Страшно. Мне было страшно. И противно от этого. Может вот в эту секунду немец засунул в свою гаубицу поросёнка снаряда и он уже летит мне на голову? А я ничего и поделать не могу. Только в землю вжаться. Все так и сделали, копать перестали.
— На вчерашние позиции ложит, — прокричал Озеров.
Я выглянул. Всё ещё утюжил вчерашние окопчики, уже покинутые. Собрал волю в кулак:
— Кадет! Ты где?
— Тут я.
— Голодный?
— Нет. А что?
— Думаю перекусить можно. При обстреле пожевать — первое средство. Ты любишь сгущёнку?
Я пробил ножом две дырки в крышке банки.
— Держи. Пить надо так. Вот ещё шоколада пожуй. Нос не вороти — для тебя спецом брал. Что, Мельник, на запах пришёл?
— Тоскливо одному там сидеть.
— На и тебе шоколада. Он мозг хорошо питает, зрение обостряет. А нам сегодня твой острый глаз понадобиться. Жуй, жуй. Позицию оборудовал?
— Как на полигоне. Даже крышкой ящика накрыл, землёй присыпал, соломкой — для маскировки. Может снять глушитель?
— Снимай. Тут такая трескотня будет, что твои выстрелы затеряются. Тушёнку будешь?

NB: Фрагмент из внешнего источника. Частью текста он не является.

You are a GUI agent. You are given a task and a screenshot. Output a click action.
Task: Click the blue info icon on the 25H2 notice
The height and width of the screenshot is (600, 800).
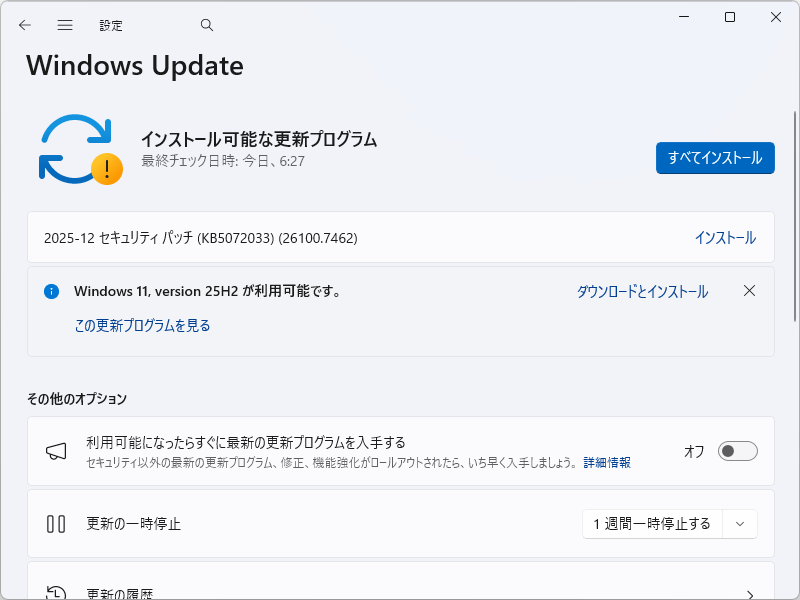click(x=51, y=291)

— Ага. А у меня хлеб есть свежий. Вот. Ещё теплый.
— Молочка бы.
— Да, неплохо.
Кадет чему-то усмехнулся:
— И бутылочку бургундского. Мы как те мушкетёры при Ла-Рошели. Там они тоже пикник устроили при штурме.
— Правда, похоже, — кивнул я.
— Это вы о чём? — не понял Мельник.
— Это мы о книге. Француз один написал. Про Д,Артаньяна и трех его друзей. Не забивай головы.
— Да куда нам, сирым и убогим, — Мельник отвернулся, но продолжал размазывать тушёнку по хлебу.
— Ты жуй в темпе, сейчас сюда огонь перенесут — весь твой бутерброд землёй засыпят.
Сам я быстро накидал ножом в рот куски мяса из банки, зажевал хлебом, запил коньяком, а шоколадом, получилось закусил. Предложил флягу Мельнику. Он завистливым взглядом буравил-буравил фляжку, но, вздохнув, отвернулся:
— Твёрдая рука нужна, — пояснил.
Кадет тоже замахал головой. Убрал флягу. И тут рядом — взрыв, нас обсыпало землёй, уши заложило.